Environment

Naming names, finally: Shamrock Environmental source of 1,4-Dioxane spike in Pittsboro drinking water

Shamrock Environmental Corporation is the source of a recent 1,4-Dioxane release into the Greensboro wastewater treatment plant, the North Carolina Department of Environmental Quality announced today.

DEQ is investigating the discharge, which occurred in August but was not reported by the City of Greensboro until Sept. 27. Although the 1,4-Dioxane, a likely carcinogen, originated with Shamrock, the discharge permit for the pretreatment program is held by the city, DEQ said.

North Carolina Health News reported several weeks ago that there had been a spike in 1,4-Dioxane levels downstream in the Pittsboro drinking water supply — the Haw River. This week, Greensboro officials and DEQ declined to name the company to NC Health News.

City officials are cooperating with the investigation, DEQ said. As a result, DEQ has initiated weekly sampling for 1,4 dioxane at Greensboro’s wastewater treatment plant.

1,4-Dioxane is not regulated by the EPA. It is persistent in the environment and impossible to remove using traditional water treatment methods.

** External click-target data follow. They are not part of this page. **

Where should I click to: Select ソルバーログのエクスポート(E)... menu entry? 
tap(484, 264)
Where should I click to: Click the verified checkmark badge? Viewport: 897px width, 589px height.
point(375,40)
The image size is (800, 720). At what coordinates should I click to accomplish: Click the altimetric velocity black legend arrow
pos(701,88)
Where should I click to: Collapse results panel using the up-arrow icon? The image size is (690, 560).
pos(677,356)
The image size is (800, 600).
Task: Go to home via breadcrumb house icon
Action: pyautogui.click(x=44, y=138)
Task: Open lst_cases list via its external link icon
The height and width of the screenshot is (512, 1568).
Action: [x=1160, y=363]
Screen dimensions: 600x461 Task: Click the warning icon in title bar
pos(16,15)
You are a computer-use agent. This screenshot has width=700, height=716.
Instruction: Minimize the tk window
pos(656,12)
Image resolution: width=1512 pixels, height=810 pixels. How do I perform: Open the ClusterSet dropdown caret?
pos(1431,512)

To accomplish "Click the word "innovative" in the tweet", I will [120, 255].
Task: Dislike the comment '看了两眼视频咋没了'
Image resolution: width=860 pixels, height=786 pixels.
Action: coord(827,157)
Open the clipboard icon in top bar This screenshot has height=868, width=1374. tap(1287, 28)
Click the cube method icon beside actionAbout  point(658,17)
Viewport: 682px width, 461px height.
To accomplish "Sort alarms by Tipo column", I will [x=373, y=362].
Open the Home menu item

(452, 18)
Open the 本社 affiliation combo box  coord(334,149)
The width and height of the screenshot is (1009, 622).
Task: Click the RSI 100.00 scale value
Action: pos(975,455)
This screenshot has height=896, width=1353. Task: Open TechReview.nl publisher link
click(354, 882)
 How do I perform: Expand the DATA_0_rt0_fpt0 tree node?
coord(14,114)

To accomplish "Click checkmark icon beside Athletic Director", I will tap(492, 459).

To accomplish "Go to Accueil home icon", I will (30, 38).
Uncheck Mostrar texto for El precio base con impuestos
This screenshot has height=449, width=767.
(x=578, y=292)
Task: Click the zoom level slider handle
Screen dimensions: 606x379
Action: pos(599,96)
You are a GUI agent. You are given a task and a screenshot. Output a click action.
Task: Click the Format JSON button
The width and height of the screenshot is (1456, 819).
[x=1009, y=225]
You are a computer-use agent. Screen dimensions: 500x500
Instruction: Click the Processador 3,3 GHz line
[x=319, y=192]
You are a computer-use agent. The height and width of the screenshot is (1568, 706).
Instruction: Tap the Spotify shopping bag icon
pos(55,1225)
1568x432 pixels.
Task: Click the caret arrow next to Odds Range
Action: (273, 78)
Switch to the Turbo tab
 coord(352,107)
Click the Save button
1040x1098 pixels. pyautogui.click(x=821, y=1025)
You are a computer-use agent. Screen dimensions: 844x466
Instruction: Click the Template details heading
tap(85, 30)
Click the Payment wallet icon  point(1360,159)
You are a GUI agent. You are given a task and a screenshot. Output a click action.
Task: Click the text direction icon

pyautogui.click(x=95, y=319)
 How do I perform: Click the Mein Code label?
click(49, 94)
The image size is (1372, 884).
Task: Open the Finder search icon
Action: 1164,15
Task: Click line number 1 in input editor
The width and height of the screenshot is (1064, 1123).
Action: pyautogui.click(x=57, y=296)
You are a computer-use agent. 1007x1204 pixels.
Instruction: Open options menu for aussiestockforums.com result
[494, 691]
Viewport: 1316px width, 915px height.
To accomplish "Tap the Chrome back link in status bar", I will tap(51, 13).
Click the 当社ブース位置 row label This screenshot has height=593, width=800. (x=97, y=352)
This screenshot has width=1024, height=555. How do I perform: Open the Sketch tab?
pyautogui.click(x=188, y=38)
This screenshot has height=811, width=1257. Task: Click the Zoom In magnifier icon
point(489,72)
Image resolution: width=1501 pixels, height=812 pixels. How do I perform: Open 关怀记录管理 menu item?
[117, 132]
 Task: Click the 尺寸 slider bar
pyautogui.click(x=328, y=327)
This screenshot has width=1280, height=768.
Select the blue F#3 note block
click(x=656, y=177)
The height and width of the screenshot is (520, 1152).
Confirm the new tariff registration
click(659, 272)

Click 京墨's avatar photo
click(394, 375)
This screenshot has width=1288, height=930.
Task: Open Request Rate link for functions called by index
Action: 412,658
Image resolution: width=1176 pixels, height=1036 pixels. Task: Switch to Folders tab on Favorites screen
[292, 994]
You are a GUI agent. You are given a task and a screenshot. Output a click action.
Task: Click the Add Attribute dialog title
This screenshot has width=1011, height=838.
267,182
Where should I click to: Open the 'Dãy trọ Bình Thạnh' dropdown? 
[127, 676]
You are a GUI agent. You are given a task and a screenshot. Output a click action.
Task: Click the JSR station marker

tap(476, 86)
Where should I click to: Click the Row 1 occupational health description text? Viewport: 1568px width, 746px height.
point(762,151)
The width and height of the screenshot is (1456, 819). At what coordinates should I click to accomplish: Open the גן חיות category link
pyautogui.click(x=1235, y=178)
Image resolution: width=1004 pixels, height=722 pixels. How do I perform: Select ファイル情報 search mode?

Shamrock is headquartered in Browns Summit; it has several facilities in North Carolina and one in Virginia. The Patton Avenue plant, responsible for the discharge, is a tanker cleaning facility. It also treats and manages wastewater, recycles and disposes of drilling mud, and hauls waste.

DEQ’s online waste management document site does not list any notices of violation; nor does the Division of Water Resources online records repository. However, neither is comprehensive.

1,4 dioxane has historically been used as a solvent stabilizer and is currently used for a wide variety of industrial and manufacturing purposes. The compound can be found in industrial solvents, paint strippers, and varnishes and is often produced as a by-product of chemical processes to manufacture soaps, plastics, and other consumer products.

It’s often a byproduct of plastics manufacturing. Earlier this year, a Policy Watch investigation found that very high levels of 1,4-Dioxane in wastewater sludge from DAK Americas, a plastics plant in Fayetteville along the Cape Fear River. The facility was shipping its sludge to McGill Environmental, which was using it to make compost. Although the finished compost didn’t contain 1,4-Dioxane — it likely had evaporated — it was contaminated with PFAS, also known to be in wastewater sludge.